§ TASK TO COMPLETE: Copy these items verbatim.

= = = = = = =

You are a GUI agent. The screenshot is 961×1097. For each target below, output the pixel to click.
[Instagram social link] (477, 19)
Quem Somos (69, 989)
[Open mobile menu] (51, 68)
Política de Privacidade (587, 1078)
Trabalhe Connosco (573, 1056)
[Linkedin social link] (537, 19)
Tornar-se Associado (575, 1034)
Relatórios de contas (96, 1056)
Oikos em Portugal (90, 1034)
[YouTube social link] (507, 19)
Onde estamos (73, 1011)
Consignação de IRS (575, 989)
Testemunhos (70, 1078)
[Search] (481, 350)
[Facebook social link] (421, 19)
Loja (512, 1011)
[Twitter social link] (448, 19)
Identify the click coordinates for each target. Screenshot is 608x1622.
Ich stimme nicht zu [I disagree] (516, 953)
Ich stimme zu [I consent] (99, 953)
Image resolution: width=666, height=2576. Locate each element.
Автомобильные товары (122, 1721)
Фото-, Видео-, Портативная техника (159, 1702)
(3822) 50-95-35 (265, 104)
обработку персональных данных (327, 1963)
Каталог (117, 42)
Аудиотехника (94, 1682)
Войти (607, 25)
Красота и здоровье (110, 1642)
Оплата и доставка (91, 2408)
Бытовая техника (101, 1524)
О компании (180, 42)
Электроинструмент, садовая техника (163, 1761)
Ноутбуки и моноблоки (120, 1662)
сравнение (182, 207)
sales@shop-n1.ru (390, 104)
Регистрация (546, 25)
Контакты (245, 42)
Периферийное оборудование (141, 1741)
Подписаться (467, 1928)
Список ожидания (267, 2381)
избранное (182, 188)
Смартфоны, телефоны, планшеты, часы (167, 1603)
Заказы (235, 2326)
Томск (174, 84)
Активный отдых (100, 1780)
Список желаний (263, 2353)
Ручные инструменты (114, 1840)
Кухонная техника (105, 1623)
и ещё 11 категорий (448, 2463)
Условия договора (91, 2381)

= = = = = = =

§ CORRECT ANSWER:
You are a GUI agent. The screenshot is 961×1097. For each target below, output the pixel to click.
[Instagram social link] (477, 19)
Quem Somos (69, 989)
[Open mobile menu] (51, 68)
Política de Privacidade (587, 1078)
Trabalhe Connosco (573, 1056)
[Linkedin social link] (537, 19)
Tornar-se Associado (575, 1034)
Relatórios de contas (96, 1056)
Oikos em Portugal (90, 1034)
[YouTube social link] (507, 19)
Onde estamos (73, 1011)
Consignação de IRS (575, 989)
Testemunhos (70, 1078)
[Search] (481, 350)
[Facebook social link] (421, 19)
Loja (512, 1011)
[Twitter social link] (448, 19)
Identify the click coordinates for each target. Screenshot is 608x1622.
Ich stimme nicht zu [I disagree] (516, 953)
Ich stimme zu [I consent] (99, 953)
Image resolution: width=666, height=2576. Locate each element.
Автомобильные товары (122, 1721)
Фото-, Видео-, Портативная техника (159, 1702)
(3822) 50-95-35 (265, 104)
обработку персональных данных (327, 1963)
Каталог (117, 42)
Аудиотехника (94, 1682)
Войти (607, 25)
Красота и здоровье (110, 1642)
Оплата и доставка (91, 2408)
Бытовая техника (101, 1524)
О компании (180, 42)
Электроинструмент, садовая техника (163, 1761)
Ноутбуки и моноблоки (120, 1662)
сравнение (182, 207)
sales@shop-n1.ru (390, 104)
Регистрация (546, 25)
Контакты (245, 42)
Периферийное оборудование (141, 1741)
Подписаться (467, 1928)
Список ожидания (267, 2381)
избранное (182, 188)
Смартфоны, телефоны, планшеты, часы (167, 1603)
Заказы (235, 2326)
Томск (174, 84)
Активный отдых (100, 1780)
Список желаний (263, 2353)
Ручные инструменты (114, 1840)
Кухонная техника (105, 1623)
и ещё 11 категорий (448, 2463)
Условия договора (91, 2381)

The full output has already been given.